Gli educatori hanno dimenticato di essere all’interno di una comunità complessa e in trasformazione, i professionisti hanno smesso di avere stima del desiderio, di quella forza misteriosa che in una classe riesce a riaccendere il cuore dell’ultimo svogliato studente che imperterrito abita il fondo dell’aula.

Comunità e desiderio, tuttavia, non sono fra loro intercambiabili e dipendono l’una dall’altro: senza desiderio la comunità è un’organizzazione ideologica, senza comunità il desiderio è solo l’anticamera di una coscienza infelice.

Esattamente un anno fa, di questi tempi, la pandemia ha fatto deflagrare tutto questo: l’architettura della scuola italiana si è dimostrata antiquata, vecchia, eppure resistentissima ad una prova in cui era necessario coraggio, solidarietà, resilienza. Eppure, il dualismo di questi ultimi decenni, tra don Milani e l’Invalsi, sta saltando sotto i colpi della didattica digitale integrata, dello scaglionamento degli ingressi, della multifattorialità della valutazione degli apprendimenti.

Oggi un nuovo governo si fa largo tra le macerie di un anno difficile, in cui nemmeno gli eterni sindacati sembrano essere più abili a manovrare l’istituzione e i suoi mille rivoli.

Da dove, dunque, ripartire concretamente in tutto questo? Senza aver la pretesa di risolvere alcunché, è lecito segnalare al ministro che verrà tre tabù che alimentano divisioni e conflittualità tra i tifosi del desiderio e i volenterosi della comunità: il contratto di servizio, la validità dell’anno scolastico e gli organi collegiali. A questi tabù si susseguono tre incompiute del sistema scolastico italiano: la valutazione, la concezione degli spazi e l’autonomia.

In breve: lo Stato deve avere il coraggio di dare agli insegnanti non un numero di ore da lavorare, ma obiettivi precisi e garanzie economiche, sociali e deontologiche forti. Inoltre un anno scolastico – altro punto fondamentale – non può avere alla sua radice un numero di ore che lo rendano valido, ma una serie di traguardi di conoscenze, di competenze e di maturazione della personalità che la scuola deve essere libera di declinare come meglio crede, disponendo dei tempi e dei modi di impiego del personale ad essa assegnato secondo necessità.

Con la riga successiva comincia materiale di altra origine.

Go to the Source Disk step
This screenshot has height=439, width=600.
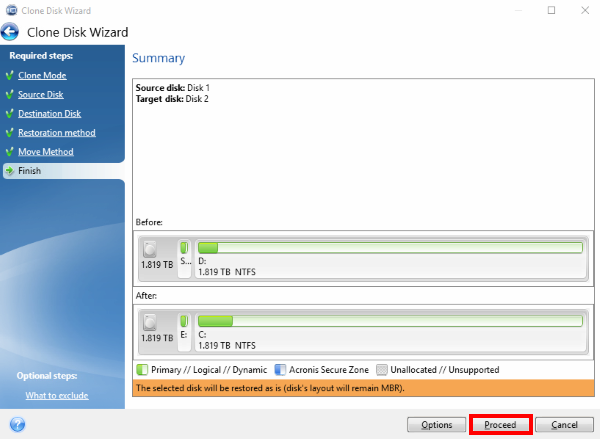point(40,94)
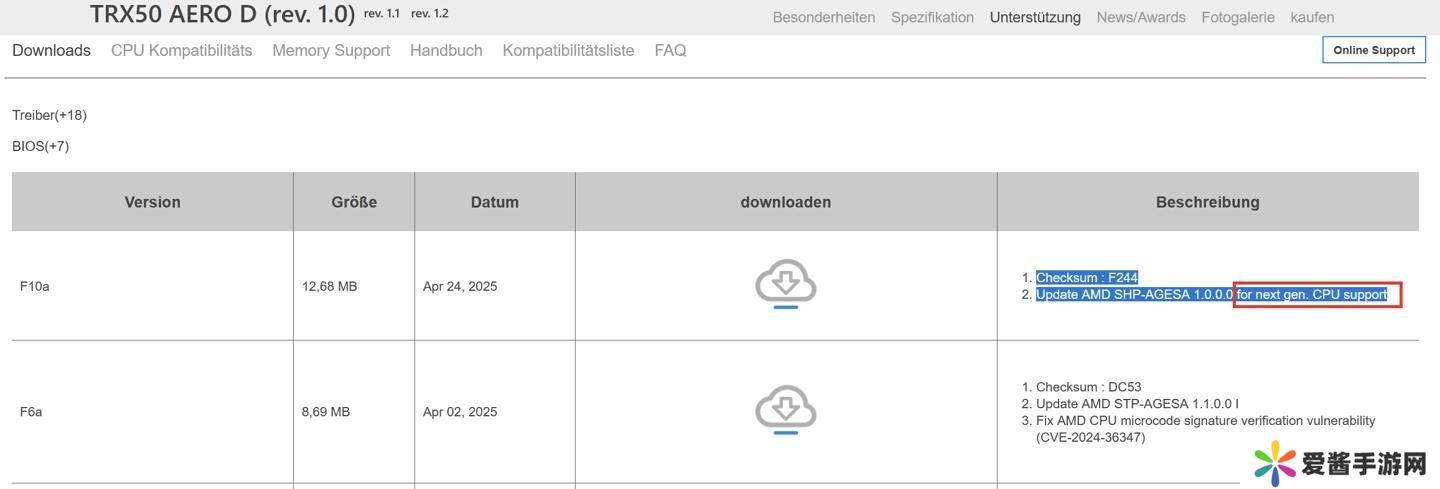This screenshot has height=489, width=1440.
Task: Open the News/Awards section
Action: coord(1140,17)
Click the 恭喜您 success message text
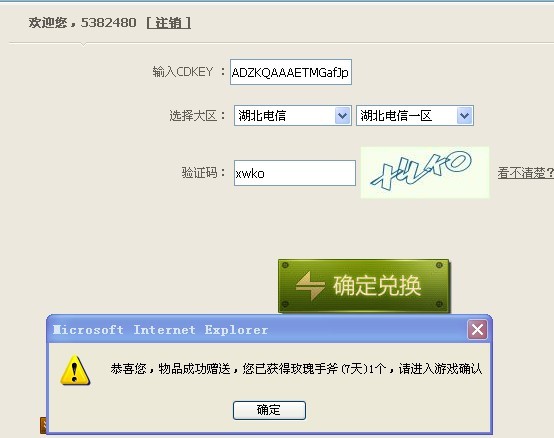554x438 pixels. (296, 369)
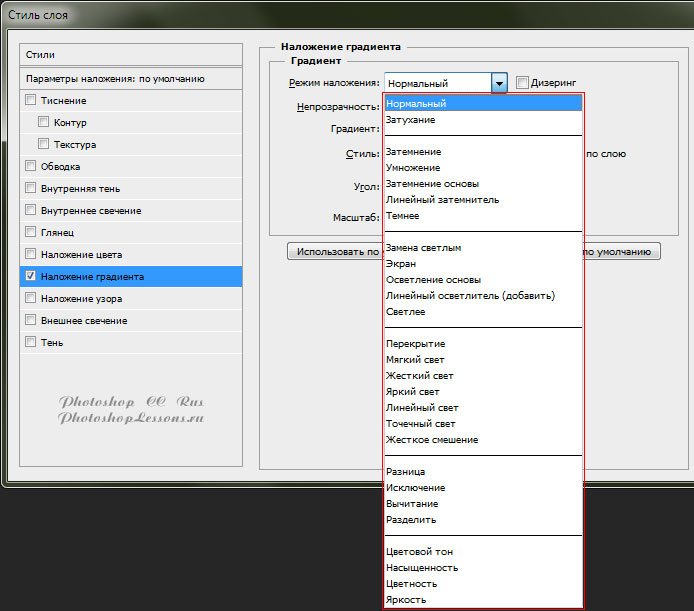The image size is (694, 611).
Task: Enable the Дизеринг checkbox
Action: coord(522,83)
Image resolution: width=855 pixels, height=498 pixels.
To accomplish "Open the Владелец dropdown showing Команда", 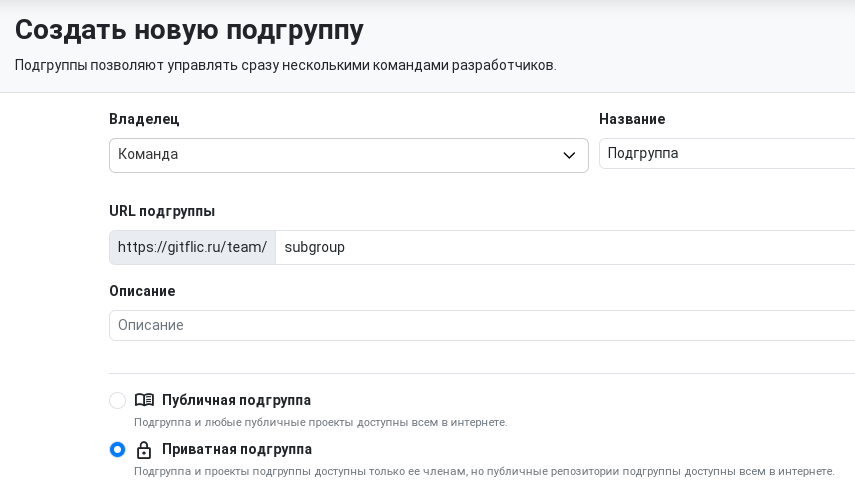I will pyautogui.click(x=348, y=155).
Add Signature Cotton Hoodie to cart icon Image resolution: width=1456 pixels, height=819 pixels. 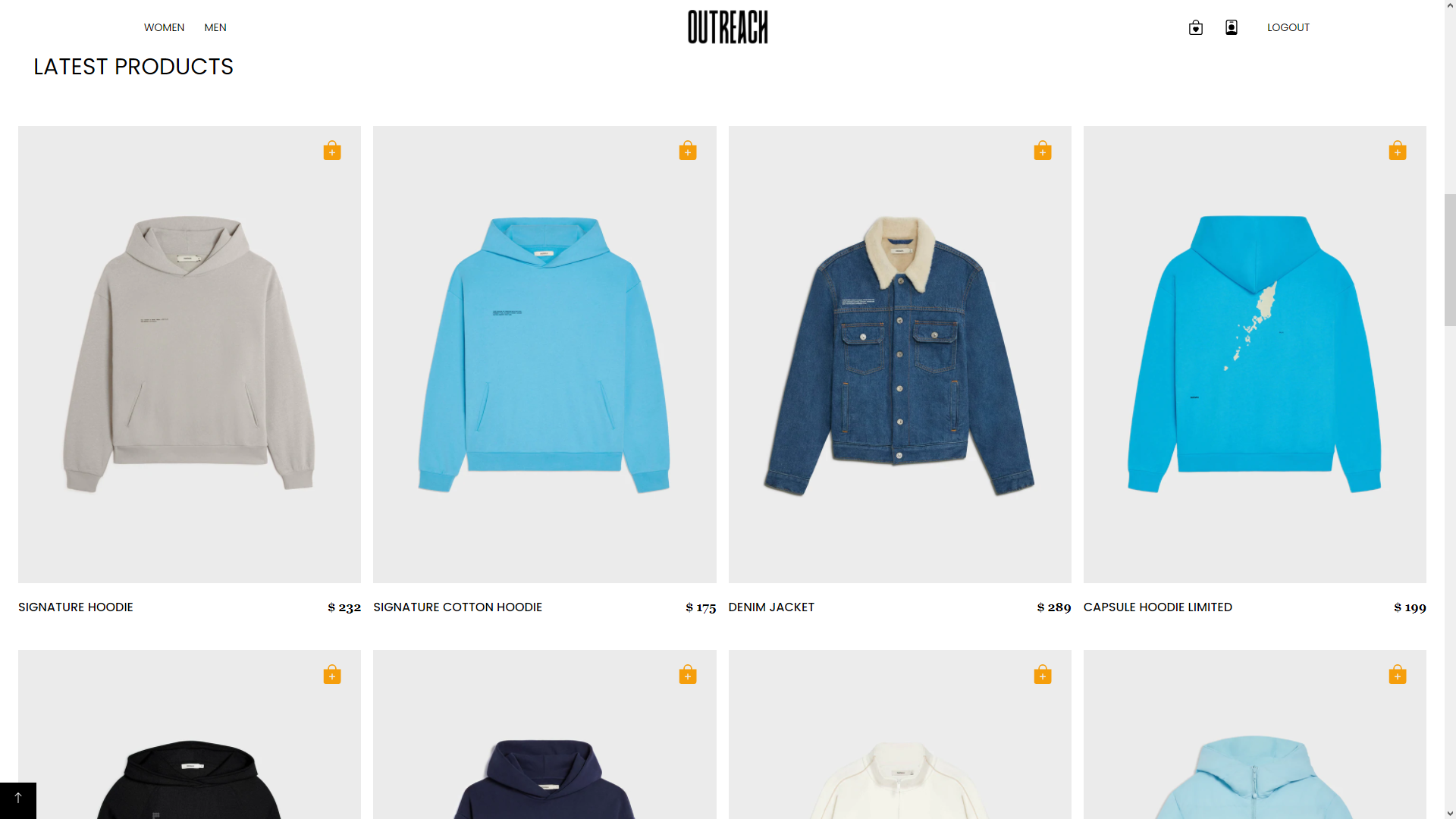click(688, 150)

Ed è qui, nella rappresentanza della comunità scolastica all’interno degli organi collegiali, che si decide molto del futuro della scuola. Hanno senso, nella scuola secondaria di secondo grado, i rappresentanti dei genitori? Ha senso il consiglio di classe pletorico che conosciamo oggi, spesso incapace di progettare e di monitorare davvero la vita della classe? Ha senso il collegio dei docenti dove oltre la metà dei suoi componenti non ha mai messo piede in un’aula da insegnante di ruolo? Non avrebbe più senso un organo unico, rappresentativo di tutta la comunità di istituto, affiancato da équipe educative di classe?

E, per venire alle tre incompiute, chiediamoci: siamo davvero certi che le cifre costituiscano un’utile forma di valutazione che spinga lo studente a migliorarsi? Non sarebbe meglio, si conceda la provocazione, eliminare la valutazione delle singole discipline in favore di prove d’esame triennali nel primo ciclo e biennali nel secondo? La scuola, poi, non dovrebbe avere spazi adeguati in modo che ogni docente possa usufruire di un vero ufficio, ogni materia delle proprie aule e gli studenti di spazi in cui vivere? Non dovrebbero i collaboratori scolastici diventare parte attiva nella manutenzione ordinaria e straordinaria degli spazi? Non dovrebbero gli amministrativi superare una prova di contabilità, di logistica e di giurisprudenza scolastica prima di essere assunti in servizio? Non dovrebbero i docenti avere un’idoneità pedagogica, didattica, psicologica e relazionale all’insegnamento? Non dovrebbero, infine, i presidi poter mettere a bando pubblico i posti liberi di insegnamento e valutare i docenti con i criteri dell’idoneità e non con gli antichi armamentari dei titoli di studio e degli opinabilissimi anni di servizio?

La scuola che verrà può superare steccati e ideologie se chi la governa smette di considerarla una vetrina, una passerella per raccogliere voti, e torna a guardarla con rispetto, restituendole dignità, trasformandola nel cantiere dell’Italia di domani. Dove anche don Milani si può sentire realizzato a scrivere, con gli altri colleghi, qualche pagina del Ptof.